Le jour suivant, ce fut le père Frémion, qui dut remplacer le père Griffon dans les fonctions de sonneur. Il avait, comme tout le monde, blâmé son confrère d’un oubli qu’il croyait bien avoir constaté lui-même. Il se rendit à son poste, avant quatre heures du matin, bien déterminé à faire retentir un carillon, qui ne pût être révoqué en doute, même par les sourds ; il ouvrit donc l’armoire, pour empoigner la corde qu’il cherchait à tâtons, sans la trouver et sans la voir dans l’obscurité.


— Encore un maudit tour du Moine-bourru ! pensait le sonneur. Pourvu qu’il n’ait pas avalé la corde de ma cloche !


Mais Crébillon ne dormait pas : il avait devancé le sonneur, et pour empêcher la cloche de sonner, il en avait détaché la corde et il la tenait par un bout, en laissant pendre l’autre bout de cette corde, garni d’un bon nœud coulant, qu’il sut diriger adroitement de manière à faire passer ce nœud coulant dans le bras du père Griffon. La chose faite, Crébillon attira la corde à lui, en serrant le nœud coulant dans lequel se trouvait engagé le bras du sonneur. Celui-ci sentit cette étreinte subite, sans oser y porter la main qui lui restait libre, et cela, dans la crainte de rencontrer quelque chose d’horrible, ou de se brûler les doigts à l’anneau de fer rouge que la pression de la corde lui faisait imaginer autour de son bras ; il resta donc pétrifié, fermant les yeux et poussant des soupirs, faute de pouvoir crier au secours, presque défaillant au fond de l’âme, et promettant des prières au bon saint qui le délivrerait des griffes du Moine-bourru.

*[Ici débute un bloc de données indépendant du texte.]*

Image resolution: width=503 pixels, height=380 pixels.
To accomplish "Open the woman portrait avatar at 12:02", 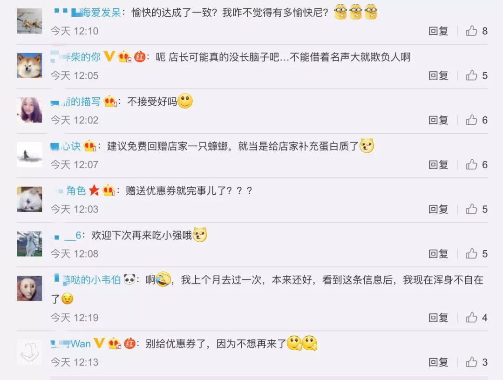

Crébillon, du haut de la fenêtre où il avait pris position pour jouer son rôle, se divertissait beaucoup de l’épouvante d’un ennemi, qu’il tenait humilié en sa puissance, et il tiraillait la corde, par brusques secousses, pour redoubler l’horreur de cette espèce de possession magique à laquelle se croyait condamné le malheureux Père Frémion. Ce matin-là, le réveil ne fut pas sonné plus tôt que la veille, et le renouvellement d’une pareille négligence irrita le principal, qui envoya chercher le sonneur en défaut, dans sa chambre, où il n’était point. Le père Griffon, avec l’assurance et l’entêtement d’un sourd, assura positivement que son confrère était descendu à l’heure précise et avait sonné le réveil.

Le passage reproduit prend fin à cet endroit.